Optimizing Auto-Scaling Policies icon

For example, make sure that you’re leveraging historical data to analyze trends and better predict resource thresholds.

Do this regularly to ensure that as a business grows or as demands change, the thresholds remain valid for your needs.

Additionally, clearly define specific performance metrics around things like CPU utilization, memory, and request rate.

Monitoring and Alerts

Auto-scaling may minimize the need for manual monitoring, but it’s still a good idea to set up alerts around resource usage and have some monitoring tools in place that can help you optimize elastic scaling.

The good news is that all of the major cloud providers offer tools to help keep an eye on resource usage — like AWS CloudWatch and Azure Monitor.

Cost Optimization and Budget Control

Along with avoiding downtime, elasticity is built to optimize costs, but it can be a double-edged sword if your business experiences rapid growth in a short amount of time or unexpected resource needs.

Cost Optimization and Budget Control icon

To avoid being slapped with a high bill after such an event, set scaling limits that kick in at certain amounts.

You can also consider combining elastic scaling with spot instances that minimize the impact additional resources might have on infrastructure costs.

If you have a plan in place, you can stay comfortably within your budget while still enjoying the benefits of elasticity.
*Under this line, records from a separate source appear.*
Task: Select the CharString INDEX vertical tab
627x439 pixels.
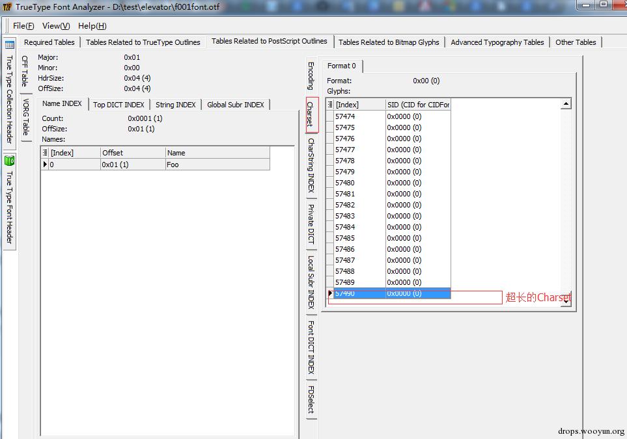Action: pyautogui.click(x=311, y=165)
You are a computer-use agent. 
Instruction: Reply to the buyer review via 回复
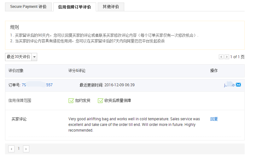214,119
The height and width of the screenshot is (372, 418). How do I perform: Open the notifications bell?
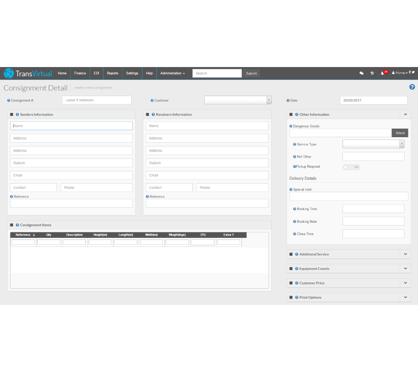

Elasticity: Bringing Adaptability to Your Cloud Infrastructure

Cloud elasticity can be hugely beneficial for businesses that experience rapidly growing or rapidly shrinking resource needs over time. It can help take the guesswork out of allocating resources to cloud services.

While poorly implemented, it can result in a big bill at the end of the month. When properly used, it should both minimize downtime and reduce costs.